Re: [PATCH] Incremental sort (was: PoC: Partial sort) - Mailing list pgsql-hackers

From James Coleman
Subject Re: [PATCH] Incremental sort (was: PoC: Partial sort)
Date
Msg-id CAAaqYe953TA0Pj+08jEBgK_=5zMCJO-vgYnh4n_Me71ZdzDJLg@mail.gmail.com
Whole thread Raw
In response to Re: [PATCH] Incremental sort (was: PoC: Partial sort)  (James Coleman <jtc331@gmail.com>)
Responses Re: [PATCH] Incremental sort (was: PoC: Partial sort)  (Tomas Vondra <tomas.vondra@2ndquadrant.com>)
List pgsql-hackers
On Tue, Mar 31, 2020 at 11:07 PM James Coleman <jtc331@gmail.com> wrote:
>
> On Tue, Mar 31, 2020 at 10:44 PM Tomas Vondra
> <tomas.vondra@2ndquadrant.com> wrote:
> >
> > On Tue, Mar 31, 2020 at 10:12:29PM -0400, James Coleman wrote:
> > >On Tue, Mar 31, 2020 at 9:59 PM Tomas Vondra
> > ><tomas.vondra@2ndquadrant.com> wrote:
> > >>
> > >> On Tue, Mar 31, 2020 at 08:42:47PM -0400, James Coleman wrote:
> > >> >On Tue, Mar 31, 2020 at 8:38 PM Tomas Vondra
> > >> ><tomas.vondra@2ndquadrant.com> wrote:
> > >> >>
> > >> >> On Tue, Mar 31, 2020 at 08:11:15PM -0400, James Coleman wrote:
> > >> >> >On Tue, Mar 31, 2020 at 7:56 PM Tomas Vondra
> > >> >> ><tomas.vondra@2ndquadrant.com> wrote:
...
> > >> >> >One small idea, but I'm not yet sure it helps us a whole lot: if the
> > >> >> >query pathkeys is only length 1, then we could skip the additional
> > >> >> >path creation.
> > >> >> >
> > >> >>
> > >> >> I don't follow. Why would we create incremental sort in this case at
> > >> >> all? With single-element query_pathkeys the path is either unsorted or
> > >> >> fully sorted - there's no room for incremental sort. No?
> > >> >
> > >> >Well, we shouldn't, that's what I'm getting. But I didn't see anything
> > >> >in the code now that explicitly excludes that case when decided
> > >> >whether or not to create an incremental sort path, unless I'm missing
> > >> >something obvious.
> > >>
> > >> Well, my point is that create_ordered_paths() looks like this:
> > >>
> > >>      is_sorted = pathkeys_common_contained_in(root->sort_patkeys, ...);
> > >>
> > >>      if (is_sorted)
> > >>      {
> > >>          ... old code
> > >>      }
> > >>      else
> > >>      {
> > >>          if (input_path == cheapest_input_path)
> > >>          {
> > >>              ... old code
> > >>          }
> > >>
> > >>          /* With incremental sort disabled, don't build those paths. */
> > >>          if (!enable_incrementalsort)
> > >>              continue;
> > >>
> > >>          /* Likewise, if the path can't be used for incremental sort. */
> > >>          if (!presorted_keys)
> > >>              continue;
> > >>
> > >>          ... incremental sort path
> > >>      }
> > >>
> > >> Now, with single-item sort_pathkeys, the input path can't be partially
> > >> sorted. It's either fully sorted - in which case it's handled by the
> > >> first branch. Or it's not sorted at all, so presorted_keys==0 and we
> > >> never get to the incremental path.
> > >>
> > >> Or did you mean to use the optimization somewhere else?
> > >
> > >Hmm, yes, I didn't think through that properly. I'll have to look at
> > >the other cases to confirm the same logic applies there.

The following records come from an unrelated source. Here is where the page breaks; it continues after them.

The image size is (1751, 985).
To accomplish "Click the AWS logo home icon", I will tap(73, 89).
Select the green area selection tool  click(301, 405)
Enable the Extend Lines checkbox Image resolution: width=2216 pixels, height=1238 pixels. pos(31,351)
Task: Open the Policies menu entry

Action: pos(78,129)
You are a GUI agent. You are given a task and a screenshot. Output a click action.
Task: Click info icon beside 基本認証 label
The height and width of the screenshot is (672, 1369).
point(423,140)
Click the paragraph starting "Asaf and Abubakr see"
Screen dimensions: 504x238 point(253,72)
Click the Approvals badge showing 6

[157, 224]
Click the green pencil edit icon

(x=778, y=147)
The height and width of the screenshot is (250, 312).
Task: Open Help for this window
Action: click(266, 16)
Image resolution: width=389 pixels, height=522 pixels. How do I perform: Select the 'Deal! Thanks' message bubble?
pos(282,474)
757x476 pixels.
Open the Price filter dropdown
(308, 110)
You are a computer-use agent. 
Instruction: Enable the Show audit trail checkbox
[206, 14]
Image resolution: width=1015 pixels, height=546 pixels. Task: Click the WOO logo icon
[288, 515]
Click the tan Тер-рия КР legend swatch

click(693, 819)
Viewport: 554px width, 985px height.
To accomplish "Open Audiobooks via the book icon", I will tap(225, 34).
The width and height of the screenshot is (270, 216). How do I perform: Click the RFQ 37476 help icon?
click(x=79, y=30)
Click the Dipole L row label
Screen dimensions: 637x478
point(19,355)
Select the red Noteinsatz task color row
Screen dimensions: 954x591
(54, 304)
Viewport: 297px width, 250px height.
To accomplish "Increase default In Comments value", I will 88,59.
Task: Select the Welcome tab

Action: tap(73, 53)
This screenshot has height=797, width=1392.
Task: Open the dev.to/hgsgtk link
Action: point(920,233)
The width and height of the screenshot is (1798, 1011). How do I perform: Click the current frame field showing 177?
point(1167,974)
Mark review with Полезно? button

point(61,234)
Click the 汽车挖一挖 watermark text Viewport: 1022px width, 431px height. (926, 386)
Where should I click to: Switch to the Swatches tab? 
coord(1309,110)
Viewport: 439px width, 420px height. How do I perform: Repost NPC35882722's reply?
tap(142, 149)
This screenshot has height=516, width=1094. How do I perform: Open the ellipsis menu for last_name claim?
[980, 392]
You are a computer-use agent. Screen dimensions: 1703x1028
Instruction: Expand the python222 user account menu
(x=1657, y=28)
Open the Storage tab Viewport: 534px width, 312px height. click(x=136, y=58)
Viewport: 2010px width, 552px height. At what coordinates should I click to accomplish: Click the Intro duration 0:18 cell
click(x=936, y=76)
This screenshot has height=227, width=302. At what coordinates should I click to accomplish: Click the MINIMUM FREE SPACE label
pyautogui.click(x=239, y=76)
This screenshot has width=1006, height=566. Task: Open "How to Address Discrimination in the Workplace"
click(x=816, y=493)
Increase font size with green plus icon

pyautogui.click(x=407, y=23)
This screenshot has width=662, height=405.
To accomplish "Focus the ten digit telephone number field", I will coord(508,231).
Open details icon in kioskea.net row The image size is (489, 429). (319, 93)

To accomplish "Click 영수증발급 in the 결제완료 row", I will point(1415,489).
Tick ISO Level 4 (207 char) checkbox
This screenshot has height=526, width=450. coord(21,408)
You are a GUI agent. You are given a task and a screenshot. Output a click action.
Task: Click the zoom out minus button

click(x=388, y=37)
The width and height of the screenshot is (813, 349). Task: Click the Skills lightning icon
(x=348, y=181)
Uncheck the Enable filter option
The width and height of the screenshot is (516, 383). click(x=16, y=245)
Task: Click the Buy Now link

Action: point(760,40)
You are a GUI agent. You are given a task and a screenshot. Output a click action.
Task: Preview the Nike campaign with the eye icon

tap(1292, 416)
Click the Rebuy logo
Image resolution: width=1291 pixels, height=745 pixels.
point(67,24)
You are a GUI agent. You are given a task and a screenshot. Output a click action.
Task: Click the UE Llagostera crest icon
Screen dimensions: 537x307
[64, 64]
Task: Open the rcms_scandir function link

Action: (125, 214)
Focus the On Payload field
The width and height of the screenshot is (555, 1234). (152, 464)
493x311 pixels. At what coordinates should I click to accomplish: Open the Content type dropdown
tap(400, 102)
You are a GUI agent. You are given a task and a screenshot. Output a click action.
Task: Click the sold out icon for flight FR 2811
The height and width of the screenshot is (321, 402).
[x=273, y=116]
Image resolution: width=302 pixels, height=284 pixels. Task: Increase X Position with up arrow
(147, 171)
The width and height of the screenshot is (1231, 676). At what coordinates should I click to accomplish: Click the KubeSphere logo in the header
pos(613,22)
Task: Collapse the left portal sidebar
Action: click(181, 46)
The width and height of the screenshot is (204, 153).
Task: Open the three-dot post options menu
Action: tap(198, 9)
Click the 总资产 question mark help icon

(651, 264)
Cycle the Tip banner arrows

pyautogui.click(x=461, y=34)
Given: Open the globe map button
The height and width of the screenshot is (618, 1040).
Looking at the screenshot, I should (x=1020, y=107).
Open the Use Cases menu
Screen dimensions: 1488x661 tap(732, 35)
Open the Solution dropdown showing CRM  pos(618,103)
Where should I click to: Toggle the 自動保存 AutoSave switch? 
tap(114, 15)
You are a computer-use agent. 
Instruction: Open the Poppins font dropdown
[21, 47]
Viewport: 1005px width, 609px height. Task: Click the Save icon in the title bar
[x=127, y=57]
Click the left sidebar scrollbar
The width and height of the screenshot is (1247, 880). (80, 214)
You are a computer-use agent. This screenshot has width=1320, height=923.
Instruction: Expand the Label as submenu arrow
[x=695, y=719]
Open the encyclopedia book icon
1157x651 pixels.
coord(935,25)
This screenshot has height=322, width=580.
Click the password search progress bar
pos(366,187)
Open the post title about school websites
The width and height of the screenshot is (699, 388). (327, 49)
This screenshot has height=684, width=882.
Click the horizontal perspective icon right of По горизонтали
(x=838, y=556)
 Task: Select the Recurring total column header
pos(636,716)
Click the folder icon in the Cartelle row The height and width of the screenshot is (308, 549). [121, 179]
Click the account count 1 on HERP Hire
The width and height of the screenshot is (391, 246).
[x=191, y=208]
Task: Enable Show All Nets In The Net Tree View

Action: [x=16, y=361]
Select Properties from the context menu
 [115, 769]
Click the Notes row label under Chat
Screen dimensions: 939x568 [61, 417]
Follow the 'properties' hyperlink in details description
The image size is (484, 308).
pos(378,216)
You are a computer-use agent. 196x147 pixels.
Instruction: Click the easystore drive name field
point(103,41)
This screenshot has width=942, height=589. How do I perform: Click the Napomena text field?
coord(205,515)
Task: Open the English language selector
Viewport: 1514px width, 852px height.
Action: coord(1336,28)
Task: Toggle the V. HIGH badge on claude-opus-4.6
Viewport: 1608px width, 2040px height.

I looked through this more carefully, and I did end up finding a few
places where we can skip iterating through a list of paths entirely
with this check, so I added it there. I also cleaned up some comments,
added comments and asserts to the other places where
list_length(pathkeys) should be guaranteed to be > 1, removed a few
asserts I found unnecessary, and merged duplicative
pathkeys_[count_]_contained_in calls.

> > >One other thing:in the code above we create the regular sort path
> > >inside of `if (input_path == cheapest_input_path)`, but incremental
> > >sort is outside of that condition. I'm not sure I'm remembering why
> > >that was, and it's not obvious to me reading it right now (though it's
> > >getting late here, so maybe I'm just not thinking clearly). Do you
> > >happen to remember why that is?
> > >
> >
> > It's because for the regular sort, the path is either already sorted or
> > it requires a full sort. But full sort only makes sense on the cheapest
> > path, because we assume the additional sort cost is independent of the
> > input cost, essentially
> >
> >     cost(path + Sort) = cost(path) + cost(Sort)
> >
> > and it's always
> >
> >      cost(path) + cost(Sort) >= cost(cheapest path) + cost(Sort)
> >
> > and by checking for cheapest path we simply skip building all the paths
> > that we'd end up discarding anyway.
> >
> > With incremental sort we can't do this, the cost of the incremental sort
> > depends on how well presorted is the input path.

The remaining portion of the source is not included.